Niko Vuori, Founder & CEO of web3 music management simulation game Blockstars, has seen a lot of game formats in his career, and a lot of new game tech. He was there in the early days of Zynga, working as a product leader on major mobile titles, before going on to co-found the voice gaming innovator Drive.fm. Now, with Blockstars, he has moved over to the world of web3.
“I love making games at the intersection of gaming and technology,” he explains. “Seeing if a new technology or set of technologies that could make more fun open up.” There’s that fun word again.
Web3 and your hard-earned cash
With lessons learned from the Axie Infinity chapter, the new wave of web3 games foreground fun over finance. For Colin Foran of Shrapnel, it’s really not a big deal that web3 games have fine-tuned trading mechanics. “The financial element to the tech just feels like a natural maturing of how we interact online,” he says. “We’ve been able to buy stuff online for a while now.”
Niko points to a shift in our view of how digital activity and economics intersect. “There has been a recognition that digital assets can be just that: assets, right? You can actually own something digital and know that you actually own it. Until blockchain really kind of blew up, digital assets weren’t really that. They were just a copy. And Dapper Labs [which creates digital collectibles such as NBA Top Shot] has proven that there’s a huge market and a lot of interest in owning things like that. The consumer sentiment has shifted in that way.”
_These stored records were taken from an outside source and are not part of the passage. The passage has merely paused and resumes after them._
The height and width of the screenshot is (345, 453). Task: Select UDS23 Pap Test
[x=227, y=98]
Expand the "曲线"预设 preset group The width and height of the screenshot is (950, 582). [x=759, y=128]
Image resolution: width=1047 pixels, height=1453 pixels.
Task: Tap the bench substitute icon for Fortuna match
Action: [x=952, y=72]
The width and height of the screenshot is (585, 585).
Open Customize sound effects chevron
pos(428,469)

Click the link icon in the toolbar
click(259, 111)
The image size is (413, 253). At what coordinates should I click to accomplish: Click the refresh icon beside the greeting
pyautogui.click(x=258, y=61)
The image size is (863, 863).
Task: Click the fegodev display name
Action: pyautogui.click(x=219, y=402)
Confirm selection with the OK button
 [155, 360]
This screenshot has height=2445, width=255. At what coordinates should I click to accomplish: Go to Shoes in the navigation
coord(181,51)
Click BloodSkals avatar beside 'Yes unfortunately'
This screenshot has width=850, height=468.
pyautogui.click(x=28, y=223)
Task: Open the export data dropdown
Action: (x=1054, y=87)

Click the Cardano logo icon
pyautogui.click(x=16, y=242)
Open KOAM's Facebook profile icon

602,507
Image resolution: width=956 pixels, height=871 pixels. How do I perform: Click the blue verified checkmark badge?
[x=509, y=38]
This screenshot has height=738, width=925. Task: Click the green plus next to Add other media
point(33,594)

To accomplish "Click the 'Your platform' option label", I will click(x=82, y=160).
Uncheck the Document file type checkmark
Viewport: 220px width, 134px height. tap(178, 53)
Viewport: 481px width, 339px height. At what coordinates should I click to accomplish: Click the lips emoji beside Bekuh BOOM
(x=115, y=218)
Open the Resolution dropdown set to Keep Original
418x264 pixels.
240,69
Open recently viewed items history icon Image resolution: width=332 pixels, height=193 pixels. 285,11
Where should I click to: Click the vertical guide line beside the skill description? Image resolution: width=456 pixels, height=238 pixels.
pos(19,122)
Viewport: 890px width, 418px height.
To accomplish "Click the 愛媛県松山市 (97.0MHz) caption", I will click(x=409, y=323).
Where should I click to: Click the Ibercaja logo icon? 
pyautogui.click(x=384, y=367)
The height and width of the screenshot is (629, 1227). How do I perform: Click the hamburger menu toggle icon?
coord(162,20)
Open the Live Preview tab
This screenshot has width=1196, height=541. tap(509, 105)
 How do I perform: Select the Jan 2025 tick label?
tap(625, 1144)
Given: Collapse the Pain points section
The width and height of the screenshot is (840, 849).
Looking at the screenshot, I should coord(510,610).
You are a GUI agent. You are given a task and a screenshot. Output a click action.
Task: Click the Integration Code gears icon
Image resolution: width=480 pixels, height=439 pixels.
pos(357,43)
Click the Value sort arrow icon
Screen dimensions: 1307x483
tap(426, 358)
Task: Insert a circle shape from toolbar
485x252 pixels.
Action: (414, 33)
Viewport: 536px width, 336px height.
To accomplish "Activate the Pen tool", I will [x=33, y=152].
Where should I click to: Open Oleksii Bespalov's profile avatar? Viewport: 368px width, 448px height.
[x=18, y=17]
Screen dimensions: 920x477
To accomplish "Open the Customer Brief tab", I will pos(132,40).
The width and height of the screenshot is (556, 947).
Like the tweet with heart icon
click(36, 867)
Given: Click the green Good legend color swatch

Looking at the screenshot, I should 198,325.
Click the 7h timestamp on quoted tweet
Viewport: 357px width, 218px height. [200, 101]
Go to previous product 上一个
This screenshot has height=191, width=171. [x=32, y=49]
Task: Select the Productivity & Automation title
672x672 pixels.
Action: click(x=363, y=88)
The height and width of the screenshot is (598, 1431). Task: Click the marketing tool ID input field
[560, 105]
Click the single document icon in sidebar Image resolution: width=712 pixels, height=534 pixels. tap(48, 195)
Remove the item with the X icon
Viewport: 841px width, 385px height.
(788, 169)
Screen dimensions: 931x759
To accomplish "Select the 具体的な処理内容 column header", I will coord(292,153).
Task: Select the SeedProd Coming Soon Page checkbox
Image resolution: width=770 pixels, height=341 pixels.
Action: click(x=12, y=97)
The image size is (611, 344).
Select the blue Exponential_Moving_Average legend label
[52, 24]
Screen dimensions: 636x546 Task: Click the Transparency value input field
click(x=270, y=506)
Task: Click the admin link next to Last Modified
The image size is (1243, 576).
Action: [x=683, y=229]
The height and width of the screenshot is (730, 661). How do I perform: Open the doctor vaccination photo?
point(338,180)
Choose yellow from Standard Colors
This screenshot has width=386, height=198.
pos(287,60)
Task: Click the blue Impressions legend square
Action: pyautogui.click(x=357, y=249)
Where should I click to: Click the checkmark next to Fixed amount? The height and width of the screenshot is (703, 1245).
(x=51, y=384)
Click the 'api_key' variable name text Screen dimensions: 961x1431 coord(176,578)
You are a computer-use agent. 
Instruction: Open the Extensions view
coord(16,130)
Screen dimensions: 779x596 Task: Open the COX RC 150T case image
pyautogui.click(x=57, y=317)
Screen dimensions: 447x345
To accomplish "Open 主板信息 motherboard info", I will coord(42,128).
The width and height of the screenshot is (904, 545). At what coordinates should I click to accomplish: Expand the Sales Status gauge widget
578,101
Moreover, the immutable nature of the blockchain means that you’ll own a digital asset much more securely than you would, say, a physical trading card. “That’s a huge factor,” says Marty. “Look at the recent Magic: The Gathering 1/1 Lord Of The Rings card (the one that was sold for $2 million to Post Malone). Sure, Hasbro said there was only one printed and it was out in circulation, but a lot of the comments online were doubting this. Thanks to the blockchain, our players would know with certainty that there is only one copy of the card.”
Technical advances in web3 mean that gamers wary of cryptocurrencies will, in the not too distant future, be able to spend and cash out in fiat currencies. This is one of the most appealing and game-changing functionalities offered by Beam, a web3 enhancement tool for game developers created by the Merit Circle DAO.
Going from zero to one
For Colin, the thrill of working in web3 is about satisfying an obvious hunger among the gaming community for something new: “If we do our jobs, web3 gaming signifies new IP at a time of heavy franchise fatigue. It promises new experiences, and new ways to use your stuff.”
Niko sees his own excitement slightly differently. “We’re currently seeing a lot of experimentation with what’s possible,” says Niko. “We’ll see some web3 integrations that are really interesting and that will then inspire other game developers to say, ‘Ah, that model worked’. Seeing what does work is what’s exciting to me. The ones that do will be extremely successful and will hopefully define a whole new genre of gaming.”
Colin also flags the buzz of experimentation. “I think web3 has been in a world of theory and speculation for a while — when the rubber hits the road and complex, robust projects are exposed to millions of monthly users, we’re going to have to rapidly reconcile how we think people should use our tech vs. how they actually use our tech. That will probably be a painful experience, but will ultimately kick off the next round of experimentation and invention.”
Some past web3 experiments haven’t worked — Niko points to digital land sales and the metaverse — “But we just haven’t yet seen the web3 equivalent of the mobile models, where you pick it up for free and then there are microtransactions. That was what blew up the mobile gaming sector. What is the equivalent for Web3? I don’t know, but I know it’s out there and game developers are gonna figure out what it is. When we see that first hit game, I think it’s gonna be a zero-to-one type moment.”